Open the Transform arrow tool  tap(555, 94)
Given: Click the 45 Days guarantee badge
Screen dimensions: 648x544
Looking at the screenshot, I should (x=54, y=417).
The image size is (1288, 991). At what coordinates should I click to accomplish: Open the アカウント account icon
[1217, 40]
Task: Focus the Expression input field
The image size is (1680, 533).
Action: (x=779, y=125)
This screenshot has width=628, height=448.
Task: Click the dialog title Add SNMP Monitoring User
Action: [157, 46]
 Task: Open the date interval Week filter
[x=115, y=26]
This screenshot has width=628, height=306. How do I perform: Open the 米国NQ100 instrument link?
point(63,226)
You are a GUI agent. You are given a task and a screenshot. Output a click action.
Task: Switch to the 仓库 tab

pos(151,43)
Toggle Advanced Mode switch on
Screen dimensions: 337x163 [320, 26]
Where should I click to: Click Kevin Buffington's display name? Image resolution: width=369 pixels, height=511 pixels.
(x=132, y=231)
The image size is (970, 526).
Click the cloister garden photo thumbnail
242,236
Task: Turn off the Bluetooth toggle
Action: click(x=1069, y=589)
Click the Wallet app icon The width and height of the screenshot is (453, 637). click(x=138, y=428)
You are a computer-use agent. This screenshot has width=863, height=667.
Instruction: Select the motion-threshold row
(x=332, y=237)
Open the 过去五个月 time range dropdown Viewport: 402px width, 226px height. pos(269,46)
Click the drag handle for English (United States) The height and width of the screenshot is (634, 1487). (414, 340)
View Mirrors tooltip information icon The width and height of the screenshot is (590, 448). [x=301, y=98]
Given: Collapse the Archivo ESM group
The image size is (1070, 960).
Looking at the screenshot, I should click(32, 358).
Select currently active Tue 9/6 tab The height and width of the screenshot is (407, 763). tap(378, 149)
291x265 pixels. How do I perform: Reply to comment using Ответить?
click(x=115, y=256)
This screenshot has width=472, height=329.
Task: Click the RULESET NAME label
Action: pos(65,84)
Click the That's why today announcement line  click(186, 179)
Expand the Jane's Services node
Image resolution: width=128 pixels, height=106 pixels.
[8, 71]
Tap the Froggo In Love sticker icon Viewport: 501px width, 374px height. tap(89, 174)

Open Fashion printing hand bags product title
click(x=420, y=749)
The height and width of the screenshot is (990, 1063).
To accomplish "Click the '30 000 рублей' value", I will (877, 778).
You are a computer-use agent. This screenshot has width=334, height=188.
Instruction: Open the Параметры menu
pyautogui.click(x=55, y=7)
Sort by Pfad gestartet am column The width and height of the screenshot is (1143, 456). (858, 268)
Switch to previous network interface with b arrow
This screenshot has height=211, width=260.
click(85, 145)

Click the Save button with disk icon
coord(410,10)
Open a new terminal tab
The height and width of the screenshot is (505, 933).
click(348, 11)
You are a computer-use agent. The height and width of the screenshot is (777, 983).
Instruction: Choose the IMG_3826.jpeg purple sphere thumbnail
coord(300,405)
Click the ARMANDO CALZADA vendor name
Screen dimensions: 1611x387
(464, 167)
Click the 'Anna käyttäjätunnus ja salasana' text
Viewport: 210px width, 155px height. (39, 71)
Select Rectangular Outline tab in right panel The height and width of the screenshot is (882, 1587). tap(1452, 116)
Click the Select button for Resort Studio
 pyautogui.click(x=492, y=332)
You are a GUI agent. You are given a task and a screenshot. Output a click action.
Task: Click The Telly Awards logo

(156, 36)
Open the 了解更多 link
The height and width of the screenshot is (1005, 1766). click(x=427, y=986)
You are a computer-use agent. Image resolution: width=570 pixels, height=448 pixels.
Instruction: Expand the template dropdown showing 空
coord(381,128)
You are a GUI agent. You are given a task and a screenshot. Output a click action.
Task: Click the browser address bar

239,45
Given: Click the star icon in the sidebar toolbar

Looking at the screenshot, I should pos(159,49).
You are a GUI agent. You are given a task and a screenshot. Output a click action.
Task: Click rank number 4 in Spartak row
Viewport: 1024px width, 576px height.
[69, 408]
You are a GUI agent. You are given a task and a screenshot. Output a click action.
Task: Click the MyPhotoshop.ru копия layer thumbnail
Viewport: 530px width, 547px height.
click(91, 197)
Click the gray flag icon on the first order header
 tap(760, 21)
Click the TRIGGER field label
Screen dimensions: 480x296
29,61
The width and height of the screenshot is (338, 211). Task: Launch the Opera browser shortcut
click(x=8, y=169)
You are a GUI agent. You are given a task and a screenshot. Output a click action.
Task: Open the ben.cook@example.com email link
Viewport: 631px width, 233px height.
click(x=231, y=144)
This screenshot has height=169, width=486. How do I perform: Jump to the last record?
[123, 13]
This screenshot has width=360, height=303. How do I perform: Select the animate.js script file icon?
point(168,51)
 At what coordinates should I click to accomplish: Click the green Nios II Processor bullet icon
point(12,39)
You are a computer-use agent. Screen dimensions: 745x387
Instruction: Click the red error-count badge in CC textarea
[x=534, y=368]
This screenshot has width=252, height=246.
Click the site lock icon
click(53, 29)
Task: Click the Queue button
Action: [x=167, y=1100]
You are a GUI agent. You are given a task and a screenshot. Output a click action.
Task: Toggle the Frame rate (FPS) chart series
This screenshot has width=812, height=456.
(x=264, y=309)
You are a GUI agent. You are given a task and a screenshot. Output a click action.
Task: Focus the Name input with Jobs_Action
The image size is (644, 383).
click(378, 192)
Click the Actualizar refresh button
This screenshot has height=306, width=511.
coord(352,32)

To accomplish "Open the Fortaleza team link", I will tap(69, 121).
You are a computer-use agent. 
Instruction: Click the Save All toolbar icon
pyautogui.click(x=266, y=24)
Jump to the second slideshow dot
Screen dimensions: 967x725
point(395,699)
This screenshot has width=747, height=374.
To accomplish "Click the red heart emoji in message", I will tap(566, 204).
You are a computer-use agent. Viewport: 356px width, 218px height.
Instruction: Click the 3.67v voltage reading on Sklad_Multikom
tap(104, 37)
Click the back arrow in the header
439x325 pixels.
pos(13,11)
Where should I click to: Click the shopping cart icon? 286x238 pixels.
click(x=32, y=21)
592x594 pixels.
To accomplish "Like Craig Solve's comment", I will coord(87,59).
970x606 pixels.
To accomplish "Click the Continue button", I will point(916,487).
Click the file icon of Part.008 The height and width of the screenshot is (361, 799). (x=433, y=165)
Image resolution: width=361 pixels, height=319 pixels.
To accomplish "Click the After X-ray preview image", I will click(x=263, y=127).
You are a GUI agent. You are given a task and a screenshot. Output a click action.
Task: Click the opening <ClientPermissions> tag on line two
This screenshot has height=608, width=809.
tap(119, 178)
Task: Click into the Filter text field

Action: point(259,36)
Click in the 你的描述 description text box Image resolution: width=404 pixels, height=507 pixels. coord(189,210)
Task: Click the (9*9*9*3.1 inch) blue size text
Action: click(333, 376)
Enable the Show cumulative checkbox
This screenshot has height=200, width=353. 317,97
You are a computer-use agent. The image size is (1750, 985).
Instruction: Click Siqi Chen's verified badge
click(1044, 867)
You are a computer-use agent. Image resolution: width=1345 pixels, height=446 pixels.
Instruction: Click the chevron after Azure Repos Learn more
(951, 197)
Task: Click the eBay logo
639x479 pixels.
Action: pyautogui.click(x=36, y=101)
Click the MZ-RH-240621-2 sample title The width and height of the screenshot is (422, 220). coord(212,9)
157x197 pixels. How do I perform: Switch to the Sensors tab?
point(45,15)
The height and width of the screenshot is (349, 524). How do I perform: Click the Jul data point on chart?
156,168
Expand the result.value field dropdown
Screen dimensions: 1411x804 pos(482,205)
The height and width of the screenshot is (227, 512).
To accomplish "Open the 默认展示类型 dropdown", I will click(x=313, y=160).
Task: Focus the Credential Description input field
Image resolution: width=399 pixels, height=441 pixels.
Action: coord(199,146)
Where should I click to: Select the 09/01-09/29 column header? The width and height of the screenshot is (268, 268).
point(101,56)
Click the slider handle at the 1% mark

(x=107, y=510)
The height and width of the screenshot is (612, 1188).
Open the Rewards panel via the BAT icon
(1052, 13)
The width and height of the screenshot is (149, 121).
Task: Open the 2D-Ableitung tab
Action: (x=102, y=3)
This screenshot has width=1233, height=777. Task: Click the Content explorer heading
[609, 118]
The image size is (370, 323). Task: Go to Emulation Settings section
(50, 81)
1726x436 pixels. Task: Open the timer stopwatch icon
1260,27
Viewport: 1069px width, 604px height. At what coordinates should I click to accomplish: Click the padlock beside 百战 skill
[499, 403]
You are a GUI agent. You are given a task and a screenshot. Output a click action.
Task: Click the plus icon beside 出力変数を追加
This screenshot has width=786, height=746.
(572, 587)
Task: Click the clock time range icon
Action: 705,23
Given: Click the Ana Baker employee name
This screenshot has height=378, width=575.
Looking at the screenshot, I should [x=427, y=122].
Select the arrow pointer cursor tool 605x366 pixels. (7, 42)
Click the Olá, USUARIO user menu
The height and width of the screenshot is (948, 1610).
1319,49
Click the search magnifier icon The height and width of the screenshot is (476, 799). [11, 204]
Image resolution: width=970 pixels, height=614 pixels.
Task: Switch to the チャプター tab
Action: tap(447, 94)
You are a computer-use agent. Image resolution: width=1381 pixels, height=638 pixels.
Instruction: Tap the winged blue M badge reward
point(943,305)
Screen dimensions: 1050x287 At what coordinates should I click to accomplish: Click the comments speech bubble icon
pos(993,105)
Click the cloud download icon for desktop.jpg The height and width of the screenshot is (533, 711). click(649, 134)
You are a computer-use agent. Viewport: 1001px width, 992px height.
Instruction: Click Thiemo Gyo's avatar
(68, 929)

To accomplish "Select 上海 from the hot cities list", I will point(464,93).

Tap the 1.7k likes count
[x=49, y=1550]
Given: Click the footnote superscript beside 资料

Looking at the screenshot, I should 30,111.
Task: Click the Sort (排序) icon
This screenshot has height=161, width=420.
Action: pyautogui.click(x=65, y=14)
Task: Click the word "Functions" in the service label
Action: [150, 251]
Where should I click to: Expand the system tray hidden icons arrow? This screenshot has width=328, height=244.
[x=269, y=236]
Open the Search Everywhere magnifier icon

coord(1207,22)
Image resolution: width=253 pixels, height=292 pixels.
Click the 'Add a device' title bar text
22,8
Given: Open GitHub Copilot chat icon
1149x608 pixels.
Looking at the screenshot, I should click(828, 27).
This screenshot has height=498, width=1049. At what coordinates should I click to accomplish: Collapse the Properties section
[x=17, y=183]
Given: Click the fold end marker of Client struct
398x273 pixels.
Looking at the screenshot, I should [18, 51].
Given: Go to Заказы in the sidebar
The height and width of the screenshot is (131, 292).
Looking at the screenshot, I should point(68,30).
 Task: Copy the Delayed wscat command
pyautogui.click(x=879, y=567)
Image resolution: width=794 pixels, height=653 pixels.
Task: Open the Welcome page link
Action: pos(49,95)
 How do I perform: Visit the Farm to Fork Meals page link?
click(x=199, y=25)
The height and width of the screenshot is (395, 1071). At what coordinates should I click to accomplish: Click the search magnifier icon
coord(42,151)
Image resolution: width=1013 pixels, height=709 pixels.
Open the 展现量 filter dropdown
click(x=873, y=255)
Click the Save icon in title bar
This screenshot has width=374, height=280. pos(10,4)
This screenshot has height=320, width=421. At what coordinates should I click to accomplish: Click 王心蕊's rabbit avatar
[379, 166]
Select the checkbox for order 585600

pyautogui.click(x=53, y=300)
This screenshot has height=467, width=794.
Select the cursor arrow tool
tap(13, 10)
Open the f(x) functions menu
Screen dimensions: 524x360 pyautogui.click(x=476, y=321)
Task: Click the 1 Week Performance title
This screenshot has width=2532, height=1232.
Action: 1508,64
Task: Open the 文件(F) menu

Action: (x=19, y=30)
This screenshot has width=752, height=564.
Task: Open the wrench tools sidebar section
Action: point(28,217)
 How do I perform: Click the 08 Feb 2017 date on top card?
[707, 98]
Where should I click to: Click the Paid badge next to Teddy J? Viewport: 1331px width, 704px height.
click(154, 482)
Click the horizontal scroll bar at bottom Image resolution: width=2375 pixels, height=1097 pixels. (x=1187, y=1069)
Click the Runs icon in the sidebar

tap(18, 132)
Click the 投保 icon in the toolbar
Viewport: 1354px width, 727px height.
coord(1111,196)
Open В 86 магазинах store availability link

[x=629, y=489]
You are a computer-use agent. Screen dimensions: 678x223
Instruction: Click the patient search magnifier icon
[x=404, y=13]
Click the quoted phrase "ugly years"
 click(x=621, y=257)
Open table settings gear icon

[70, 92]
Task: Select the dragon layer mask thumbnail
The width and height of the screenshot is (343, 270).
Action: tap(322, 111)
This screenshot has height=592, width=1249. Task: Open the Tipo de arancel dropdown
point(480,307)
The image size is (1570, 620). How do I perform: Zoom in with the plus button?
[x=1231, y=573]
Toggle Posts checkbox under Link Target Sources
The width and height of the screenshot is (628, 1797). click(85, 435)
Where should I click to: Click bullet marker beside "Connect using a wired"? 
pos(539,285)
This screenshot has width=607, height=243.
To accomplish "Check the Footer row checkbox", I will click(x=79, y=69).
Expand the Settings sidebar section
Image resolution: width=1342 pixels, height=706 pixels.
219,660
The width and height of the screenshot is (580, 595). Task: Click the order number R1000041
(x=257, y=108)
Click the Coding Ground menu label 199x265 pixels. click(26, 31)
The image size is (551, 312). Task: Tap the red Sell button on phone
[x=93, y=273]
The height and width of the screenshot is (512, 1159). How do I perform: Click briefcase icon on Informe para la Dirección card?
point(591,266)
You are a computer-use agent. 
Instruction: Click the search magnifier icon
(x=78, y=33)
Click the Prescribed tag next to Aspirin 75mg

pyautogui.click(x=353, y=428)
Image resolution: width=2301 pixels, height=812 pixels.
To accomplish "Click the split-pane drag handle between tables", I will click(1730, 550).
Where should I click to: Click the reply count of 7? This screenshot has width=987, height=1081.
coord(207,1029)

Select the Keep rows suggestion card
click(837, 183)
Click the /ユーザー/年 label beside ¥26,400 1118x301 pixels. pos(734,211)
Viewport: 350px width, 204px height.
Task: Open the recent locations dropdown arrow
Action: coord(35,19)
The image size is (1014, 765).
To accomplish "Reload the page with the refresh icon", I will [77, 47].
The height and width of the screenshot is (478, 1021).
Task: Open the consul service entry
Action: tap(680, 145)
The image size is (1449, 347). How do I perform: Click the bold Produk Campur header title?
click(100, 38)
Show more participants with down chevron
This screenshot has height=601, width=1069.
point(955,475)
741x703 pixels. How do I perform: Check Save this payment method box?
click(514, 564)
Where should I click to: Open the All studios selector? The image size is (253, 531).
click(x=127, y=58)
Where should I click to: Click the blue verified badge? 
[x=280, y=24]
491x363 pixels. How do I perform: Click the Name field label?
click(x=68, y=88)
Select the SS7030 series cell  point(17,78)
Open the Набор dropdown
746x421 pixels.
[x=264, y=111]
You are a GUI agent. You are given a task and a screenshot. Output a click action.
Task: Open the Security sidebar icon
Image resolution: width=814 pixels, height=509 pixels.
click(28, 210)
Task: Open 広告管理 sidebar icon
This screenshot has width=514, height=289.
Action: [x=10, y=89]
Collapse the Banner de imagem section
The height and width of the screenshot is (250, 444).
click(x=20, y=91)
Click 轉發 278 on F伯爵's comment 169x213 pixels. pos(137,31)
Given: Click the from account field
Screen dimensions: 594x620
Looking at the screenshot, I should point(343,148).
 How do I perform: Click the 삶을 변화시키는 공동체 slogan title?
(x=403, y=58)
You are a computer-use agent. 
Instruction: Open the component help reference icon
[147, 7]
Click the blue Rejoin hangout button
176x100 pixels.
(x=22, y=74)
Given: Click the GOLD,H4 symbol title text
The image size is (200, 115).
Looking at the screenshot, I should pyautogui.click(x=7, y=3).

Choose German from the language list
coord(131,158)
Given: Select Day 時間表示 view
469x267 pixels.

§ What to work on:
Count the lines of the records that contain the string "checkbox", treating case as significant, and reply with the number alone.

§ Solved exercise:
4